* **What the exercise asks**:
Reproduce the entries in full, with no changes.

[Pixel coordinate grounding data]
*****

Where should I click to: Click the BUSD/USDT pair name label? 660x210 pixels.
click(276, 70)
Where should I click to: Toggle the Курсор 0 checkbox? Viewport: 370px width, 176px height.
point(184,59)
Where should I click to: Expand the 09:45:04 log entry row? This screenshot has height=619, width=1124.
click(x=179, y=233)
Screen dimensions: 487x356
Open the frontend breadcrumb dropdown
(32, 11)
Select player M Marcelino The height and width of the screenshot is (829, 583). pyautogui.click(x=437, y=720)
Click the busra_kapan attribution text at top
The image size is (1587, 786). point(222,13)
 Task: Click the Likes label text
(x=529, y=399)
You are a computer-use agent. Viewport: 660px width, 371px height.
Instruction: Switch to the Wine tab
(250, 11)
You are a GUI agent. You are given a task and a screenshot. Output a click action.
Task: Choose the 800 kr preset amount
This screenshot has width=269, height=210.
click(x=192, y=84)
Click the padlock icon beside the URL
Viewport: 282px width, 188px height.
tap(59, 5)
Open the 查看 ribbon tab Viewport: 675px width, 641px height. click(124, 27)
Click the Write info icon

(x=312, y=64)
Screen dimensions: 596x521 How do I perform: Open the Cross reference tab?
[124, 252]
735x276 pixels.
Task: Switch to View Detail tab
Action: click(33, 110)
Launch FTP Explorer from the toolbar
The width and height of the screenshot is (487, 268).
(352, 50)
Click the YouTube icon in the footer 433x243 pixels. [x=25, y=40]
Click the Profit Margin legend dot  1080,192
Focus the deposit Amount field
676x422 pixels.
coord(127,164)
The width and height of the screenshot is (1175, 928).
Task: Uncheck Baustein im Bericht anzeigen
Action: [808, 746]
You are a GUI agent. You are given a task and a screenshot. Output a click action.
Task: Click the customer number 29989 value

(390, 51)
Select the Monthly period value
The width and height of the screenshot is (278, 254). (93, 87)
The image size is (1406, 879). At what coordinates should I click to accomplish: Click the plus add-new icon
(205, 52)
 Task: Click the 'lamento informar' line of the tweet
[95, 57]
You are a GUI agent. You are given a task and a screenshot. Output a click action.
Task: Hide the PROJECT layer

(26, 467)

*****

* **Task result**:
Where should I click to: Click the BUSD/USDT pair name label? 660x210 pixels.
click(276, 70)
Where should I click to: Toggle the Курсор 0 checkbox? Viewport: 370px width, 176px height.
point(184,59)
Where should I click to: Expand the 09:45:04 log entry row? This screenshot has height=619, width=1124.
click(x=179, y=233)
Screen dimensions: 487x356
Open the frontend breadcrumb dropdown
(32, 11)
Select player M Marcelino The height and width of the screenshot is (829, 583). pyautogui.click(x=437, y=720)
Click the busra_kapan attribution text at top
The image size is (1587, 786). point(222,13)
 Task: Click the Likes label text
(x=529, y=399)
You are a computer-use agent. Viewport: 660px width, 371px height.
Instruction: Switch to the Wine tab
(250, 11)
You are a GUI agent. You are given a task and a screenshot. Output a click action.
Task: Choose the 800 kr preset amount
This screenshot has width=269, height=210.
click(x=192, y=84)
Click the padlock icon beside the URL
Viewport: 282px width, 188px height.
tap(59, 5)
Open the 查看 ribbon tab Viewport: 675px width, 641px height. click(124, 27)
Click the Write info icon

(x=312, y=64)
Screen dimensions: 596x521 How do I perform: Open the Cross reference tab?
[124, 252]
735x276 pixels.
Task: Switch to View Detail tab
Action: click(33, 110)
Launch FTP Explorer from the toolbar
The width and height of the screenshot is (487, 268).
(352, 50)
Click the YouTube icon in the footer 433x243 pixels. [x=25, y=40]
Click the Profit Margin legend dot  1080,192
Focus the deposit Amount field
676x422 pixels.
coord(127,164)
The width and height of the screenshot is (1175, 928).
Task: Uncheck Baustein im Bericht anzeigen
Action: [808, 746]
You are a GUI agent. You are given a task and a screenshot. Output a click action.
Task: Click the customer number 29989 value

(390, 51)
Select the Monthly period value
The width and height of the screenshot is (278, 254). (93, 87)
The image size is (1406, 879). At what coordinates should I click to accomplish: Click the plus add-new icon
(205, 52)
 Task: Click the 'lamento informar' line of the tweet
[95, 57]
You are a GUI agent. You are given a task and a screenshot. Output a click action.
Task: Hide the PROJECT layer

(26, 467)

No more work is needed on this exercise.